Current economic performance is relatively strong, but downside risks have increased in tandem with the decline in international oil prices. The Omani economy expanded by circa 2.9% in 2014, compared to around 4.7% in 2013, supported by the growth in non hydrocarbon sectors. The economy is expected to continue its steady growth, averaging 3.3% during 2015-17, driven by growth in the trade and infrastructure sectors and supported by Gulf Cooperation Council (GCC) funded projects.
According to CI’s estimates, the public finances are currently sound overall, with government financial assets comfortably exceeding a gross government debt stock that amounts to a modest 8.6% of GDP in 2015. However, the central government budget position continued to weaken in tandem with the steep decline in oil prices, and is expected to post a growing deficit of 3.8% of GDP in 2015, compared to 1.2% of GDP in 2014. In the absence of any expenditure adjustment, lower oil prices are likely to translate into budget deficits of increasing magnitude in the coming years, with CI foreseeing deficits of about 8.5% and 7.0% of GDP in 2016 and 2017, respectively.
Oman’s external balance sheet is strong and international liquidity is currently high.
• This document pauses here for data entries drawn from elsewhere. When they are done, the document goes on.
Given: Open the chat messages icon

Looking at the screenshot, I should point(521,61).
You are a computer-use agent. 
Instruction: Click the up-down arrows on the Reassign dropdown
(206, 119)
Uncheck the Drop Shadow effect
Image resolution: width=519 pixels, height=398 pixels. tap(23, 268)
The country’s net external creditor position is the counterpart to a long run of current account surpluses, which in turn are largely attributable to previous periods of high oil prices and the expansion of the liquefied natural gas (LNG) industry. According to CI’s estimates, the current account surplus is expected to drop to 1% of GDP in 2015, while the combined foreign financial assets of the official and commercial banking sectors exceeded gross external debt by around 30% of GDP in the same period. However, increasing downside risks stemming from a possibly prolonged period of low hydrocarbon prices are expected to push the current account balance into deficit in 2016-17.
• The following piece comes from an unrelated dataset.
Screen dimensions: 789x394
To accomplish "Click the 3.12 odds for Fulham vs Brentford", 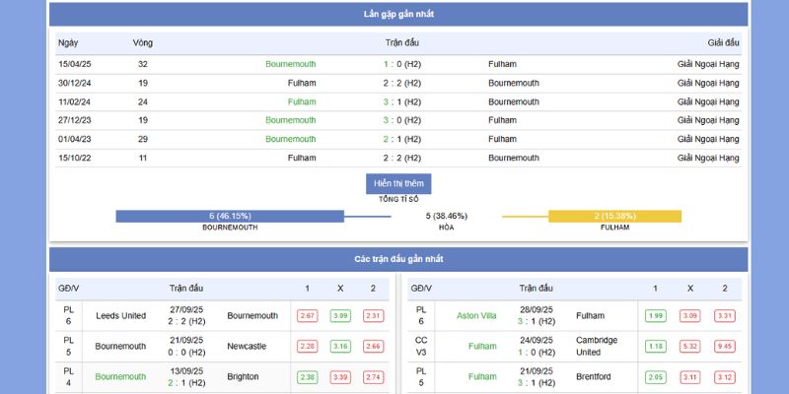I will [725, 376].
The gross external debt stock is expected to remain moderate at 23.9% of current account receipts (CARs) or 24.2% of GDP in 2015, very little of which is attributable to the government. Central Bank foreign exchange reserves of USD17.0 billion (21% of GDP) in 2014 provide solid backing for the fixed exchange rate regime, as well as an adequate buffer against mild exogenous shocks.
Oman’s credit ratings are primarily constrained by the over-reliance on oil and gas. The economy is highly dependent on the hydrocarbon sector, which accounts for around 52% of nominal GDP, 61% of exports of goods and services and more than 85% of budget revenue. Oman’s oil dependence is problematic – not only because oil prices tend to be volatile and can generate cash flow shocks, but also because the country’s proven reserves are modest in size and comparatively expensive to extract by GCC standards, owing to the geological complexity of the ageing fields and required investment in costly enhanced oil recovery (EOR) schemes.
Oman’s vulnerability to adverse oil sector developments is further exacerbated by the substantial growth in public expenditure over the past few years, which has been partly driven by social demands for jobs and higher living standards, and has also pushed up the fiscal breakeven oil price.
The challenge of diversifying the economy and expanding the private sector in order to absorb the fast growing labour force (60% of nationals are under the age of 25) remains a constraining factor on Oman’s credit ratings. Current unemployment data is not available, but the unemployment rate amongst Omani nationals is probably in the range of 15%-20%. The capacity of the non-hydrocarbon economy to absorb the labour force remains a concern given the initial focus of diversification policies regarding the state-led expansion of heavy industry – which is both capital intensive and reliant on receiving fuels at below international market prices.
The ‘Stable’ Outlook – which indicates that Oman’s credit ratings are likely to remain unchanged over the next 12 months – balances Oman’s limited indebtedness and strong international liquidity against risks emanating from oil price shocks and structural economic and institutional weaknesses. While CI expects Oman’s ratings to be capable of withstanding a downturn in oil prices this year (given low indebtedness and sizeable reserve cushions), a more prolonged period of oil prices could – in the absence of spending adjustment – result in the steady erosion of credit fundamentals and lead to a downward rating action.